Thanks to shows like Supergirl and Legends of Tomorrow, we know that it’s possible to make a modern superhero adaptation with colorful costumes and a cheerful aesthetic. But given the restrictive mold for male action heroes, this might be a harder sell for Superman. Man of Steel felt the need to update his costume by removing the red underpants and downgrading the color scheme to a sedate navy blue, but ultimately, Superman is still a guy in a catsuit and a cape.
A Mad Men-era setting removes Superman from the “realistic” expectations of modern superhero movies, allowing for greater suspension of disbelief. Also, the architecture and design of 1950s Metropolis would go a long way to set Superman apart from the zillions of other comic book movies on the market.
3) Superman as an optimistic hero
Are optimistic, morally upstanding heroes boring? Our answer is obviously a resounding “no,” although Zack Snyder might argue otherwise. Either way, Superman’s brand of heroism doesn’t really gel with the current zeitgeist of Deadpool, Jessica Jones and Age of Ultron.
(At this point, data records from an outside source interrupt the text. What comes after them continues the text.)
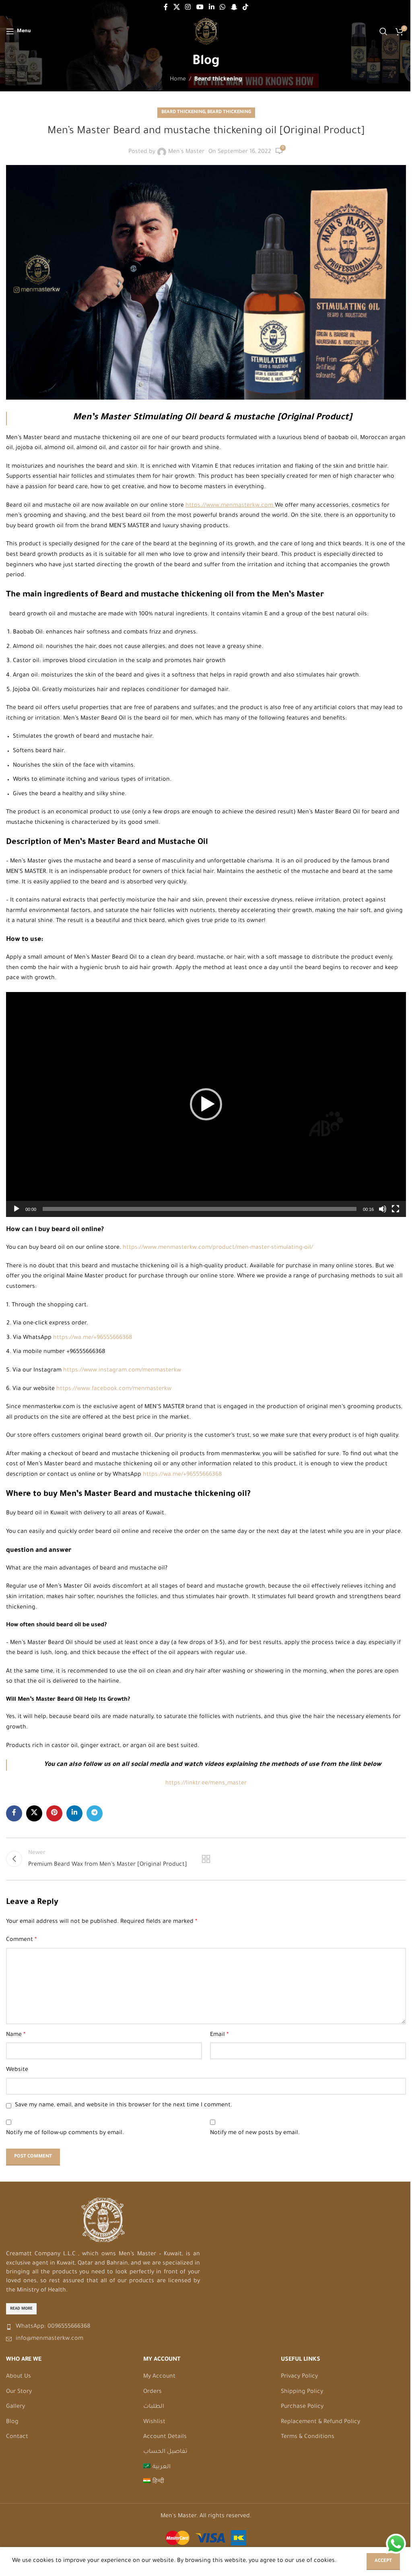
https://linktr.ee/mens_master (206, 1783)
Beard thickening (218, 79)
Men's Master (186, 152)
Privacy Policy (299, 2377)
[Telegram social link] (95, 1813)
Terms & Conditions (307, 2437)
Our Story (19, 2392)
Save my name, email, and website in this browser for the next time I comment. (123, 2105)
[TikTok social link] (245, 7)
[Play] (16, 1213)
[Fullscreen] (395, 1213)
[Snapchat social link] (234, 7)
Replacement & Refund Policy (320, 2422)
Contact (17, 2437)
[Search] (383, 31)
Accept (383, 2561)
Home (178, 79)
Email (219, 2035)
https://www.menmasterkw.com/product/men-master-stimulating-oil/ (218, 1248)
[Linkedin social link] (211, 7)
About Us (18, 2377)
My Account (159, 2377)
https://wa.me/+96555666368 (92, 1338)
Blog (12, 2422)
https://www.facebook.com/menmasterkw (113, 1389)
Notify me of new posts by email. (255, 2133)
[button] (206, 1104)
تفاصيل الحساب (165, 2452)
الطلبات (153, 2407)
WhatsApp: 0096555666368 (53, 2327)
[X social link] (176, 7)
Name (15, 2035)
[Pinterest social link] (54, 1813)
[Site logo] (206, 32)
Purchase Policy (302, 2407)
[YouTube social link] (200, 7)
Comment (21, 1940)
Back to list (206, 1859)
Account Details (165, 2437)
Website (17, 2070)
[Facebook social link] (166, 7)
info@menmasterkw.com (49, 2339)
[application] (206, 1104)
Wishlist (154, 2422)
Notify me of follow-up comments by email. (65, 2133)
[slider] (199, 1209)
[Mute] (383, 1213)
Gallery (15, 2407)
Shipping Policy (302, 2392)
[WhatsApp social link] (222, 7)
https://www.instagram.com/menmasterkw (122, 1370)
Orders (152, 2392)
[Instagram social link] (188, 7)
Fortunately, we already have a precedent for how a historical setting can bolster the idea of a pure-hearted, old-fashioned hero. Set in the 1940s, Captain America: The First Avenger combined a simple, accessible origin story with a surprisingly smart examination of Captain America as a WWII propaganda icon.
Alongside the latest reboot of the Spider-Man franchise, which is in danger of feeling dated, 1940s-era Captain America felt fresh and new. It allowed the filmmakers to embrace a philosophy that would seem hokey in the more cynical world of Robert Downey Jr.’s Iron Man, starring a hero whose key personality traits are determination and unwavering morality.
This isn’t to say you can’t have a Christopher Reeve-style Superman movie in 2016. But by shifting back to the mid-20th century, you’re returning to the period when Superman first captured the public’s imagination. Instead of trying to reshape Clark Kent as a post-9/11 action hero (which is presumably what happened with Man of Steel), you can explore his origin story on its own terms.